7th Mayor of Vijayawada
- In office 2000–2005
- Preceded by: T. Venkateswara Rao
- Succeeded by: Tadi Shankuntala

Personal details
- Born: 21 September 1974 (age 51)
- Party: Telugu Desam Party (2000–present)
- Parent(s): Swargham Pulla Rao and Gruhi
- Occupation: Politician

= Panchumarthi Anuradha =

Indian politician

Panchumarthi Anuradha (born 21 September 1974) is an Indian Politician from Andhra Pradesh. She was elected as a Member of the Legislative Council on behalf of the Telugu Desam Party by MLA quota election. She was a former Mayor of Vijayawada in the state of Andhra Pradesh. She won the MLA quota MLC elections with two cross-votes from YSRCP MLAs and defeated the ruling party’s candidate.
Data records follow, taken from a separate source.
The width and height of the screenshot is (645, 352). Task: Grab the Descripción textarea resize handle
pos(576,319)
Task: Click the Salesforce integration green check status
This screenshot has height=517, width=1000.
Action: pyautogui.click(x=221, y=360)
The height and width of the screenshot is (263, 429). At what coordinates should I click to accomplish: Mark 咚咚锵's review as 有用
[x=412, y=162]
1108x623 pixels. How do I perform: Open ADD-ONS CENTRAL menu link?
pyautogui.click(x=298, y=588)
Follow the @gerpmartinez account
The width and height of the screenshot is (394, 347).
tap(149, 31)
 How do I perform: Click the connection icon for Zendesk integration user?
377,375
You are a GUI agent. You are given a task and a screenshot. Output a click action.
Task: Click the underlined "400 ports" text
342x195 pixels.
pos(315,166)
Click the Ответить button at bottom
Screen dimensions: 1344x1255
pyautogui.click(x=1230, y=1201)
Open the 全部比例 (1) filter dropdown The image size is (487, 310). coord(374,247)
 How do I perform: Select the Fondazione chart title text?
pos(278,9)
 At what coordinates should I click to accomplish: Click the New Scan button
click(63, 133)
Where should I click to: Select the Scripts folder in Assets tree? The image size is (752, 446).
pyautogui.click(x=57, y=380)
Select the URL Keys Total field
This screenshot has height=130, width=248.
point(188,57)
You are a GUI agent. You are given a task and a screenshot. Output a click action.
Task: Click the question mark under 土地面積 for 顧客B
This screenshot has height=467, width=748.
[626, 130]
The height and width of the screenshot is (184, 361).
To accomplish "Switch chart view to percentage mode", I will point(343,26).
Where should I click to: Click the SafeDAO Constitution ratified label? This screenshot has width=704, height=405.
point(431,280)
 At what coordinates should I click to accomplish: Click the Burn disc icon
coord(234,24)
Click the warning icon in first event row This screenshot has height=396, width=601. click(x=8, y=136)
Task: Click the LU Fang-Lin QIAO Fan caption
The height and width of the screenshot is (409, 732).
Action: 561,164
She joined TDP in 2000 and contested in Mayor elections of Vijayawada, Andhra Pradesh and won 6800 majority votes.

==Career==
She was born to Swargam Pulla Rao and Gruhi.

==Political career==
Panchumarthi Anuradha was the youngest woman when she assumed office as the Mayor of Vijayawada, Andhra Pradesh on 30 March 2000, at the age of 26 years old, which was published in Limca Book of Records

2000- 2005: Mayor of Vijayawada.

2008- 2014: General Secretary of TDP.